Koh Jun Lin, 25 a reporter and photographer with news portal Malaysiakini, claimed he was arrested by policemen outside the Kuala Lumpur City Hall building.
The arrest happened after two policemen ordered him to stop taking pictures of a clash between the police and protestors.
“The officers tugged at my press tag hanging on my neck. I took it off for them to see but they confiscated it along with my camera.
“They grabbed me by my backpack and took me to Royal Selangor Club along with 200 other detainees, one of them another fellow journalist.
“Upon reaching the club, I felt a sharp jab in the mid-section of my body. I believe I was punched by a policeman,” Koh said.
He alleged that upon reaching the Royal Selangor Club, he asked for his camera and press tag to be returned to him.
“A plainclothes officer, claiming to be a police inspector, returned my camera to me but told me his superior officer confiscated my memory card, probably because he did not want me to publish the pictures I took of the clash.
“Another officer was holding my press tag along with the identity cards of all the detainees,” he said
Koh claimed he exchanged the press tag for his own IC because he believed his press tag was more precious to him and that it was proof that he was not supposed to be arrested.
He told the panel that when he was taken to the Jalan Semarak Police Training Centre (Pulapol), he was immediately released by a police superintendent by the name of Ismail.
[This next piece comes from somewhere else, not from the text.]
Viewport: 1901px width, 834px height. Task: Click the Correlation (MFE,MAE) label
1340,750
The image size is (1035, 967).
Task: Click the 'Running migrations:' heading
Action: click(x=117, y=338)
“Supt Ismail told me my arrest was a mistake and ordered his officers to immediately release me and for my belongings to be returned to me.
“I felt fearful when I was arrested. I went to cover the rally, expecting a lot of things to happen such as the firing of tear gas and police acting violently towards the crowd. But I did not expect all that to happen to me,” Koh said.
The inquiry, which began on July 5, is aimed at determining whether any violations of human rights were committed against any person or party during and after the gathering.
The inquiry panel, led by Suhakam vice-chairman Datuk Dr Khaw Lake Tee and aided by commissioners Professor Datuk Dr Mahmood Zuhdi Abdul Majid and Detta Samen, will be interviewing some 22 witnesses over a period of 22 days.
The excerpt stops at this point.